== Segment start ==
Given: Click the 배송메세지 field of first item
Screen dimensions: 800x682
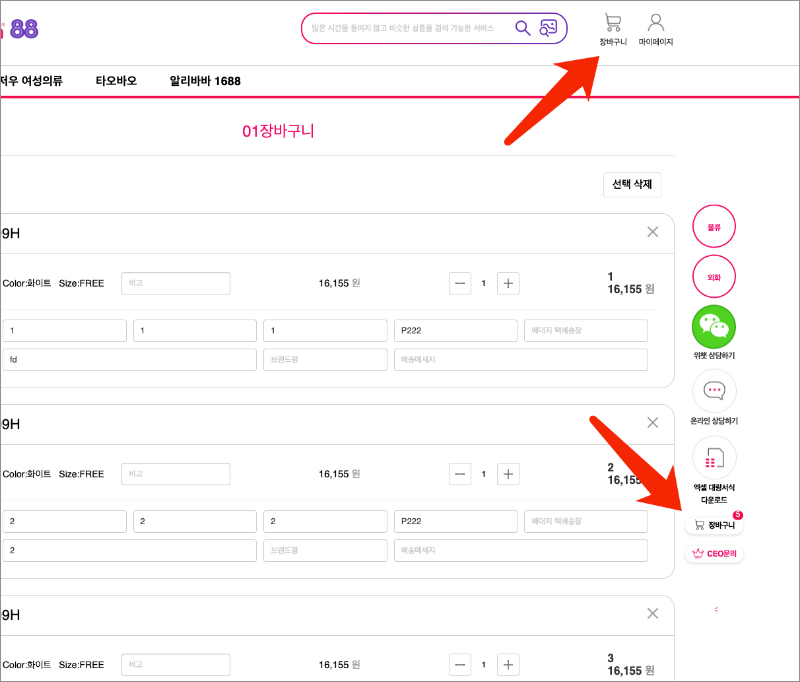Looking at the screenshot, I should point(520,360).
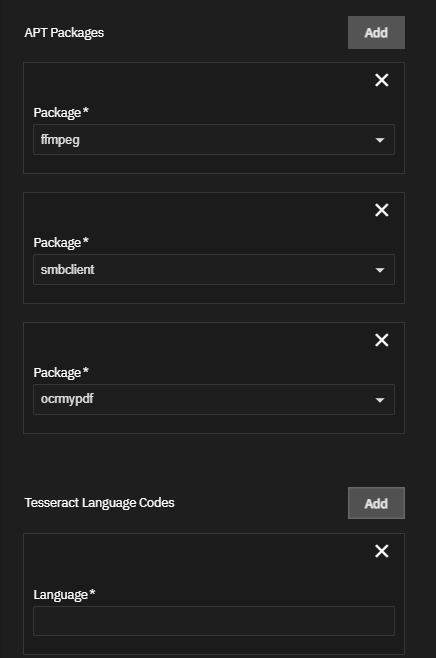Click the APT Packages section heading
The height and width of the screenshot is (658, 436).
click(x=64, y=33)
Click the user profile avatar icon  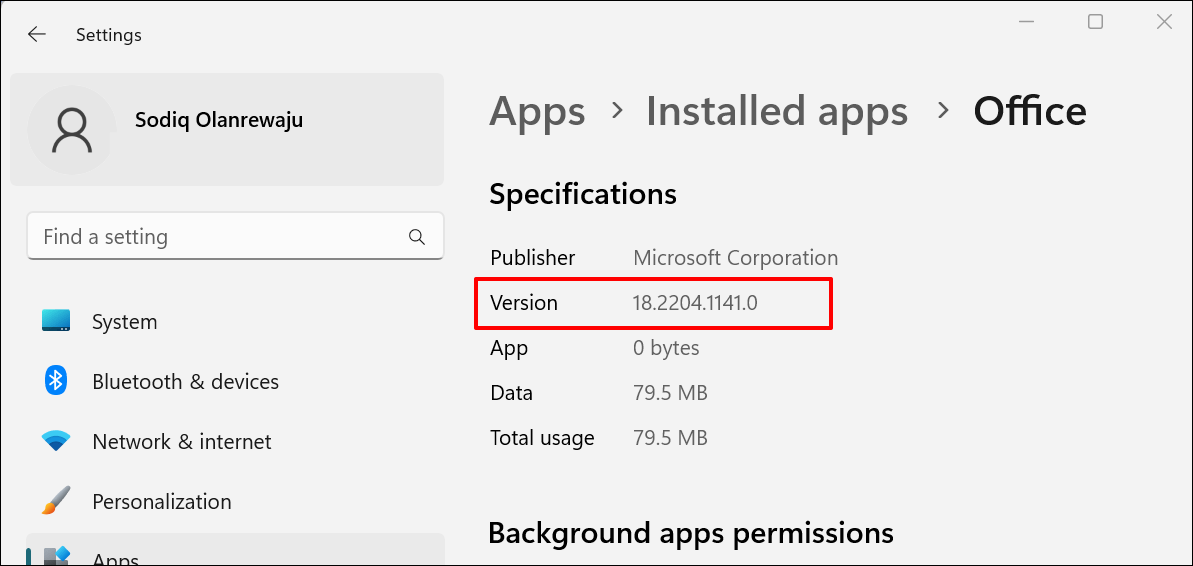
== Segment end ==
DESCRIPTION OF THE TASK |
Print all of the records shown above exactly, leaving out each picture.

TASK SOLUTION |
Given: Click the 배송메세지 field of first item
Screen dimensions: 800x682
Looking at the screenshot, I should point(520,360).
Click the APT Packages section heading
The height and width of the screenshot is (658, 436).
click(x=64, y=33)
Click the user profile avatar icon  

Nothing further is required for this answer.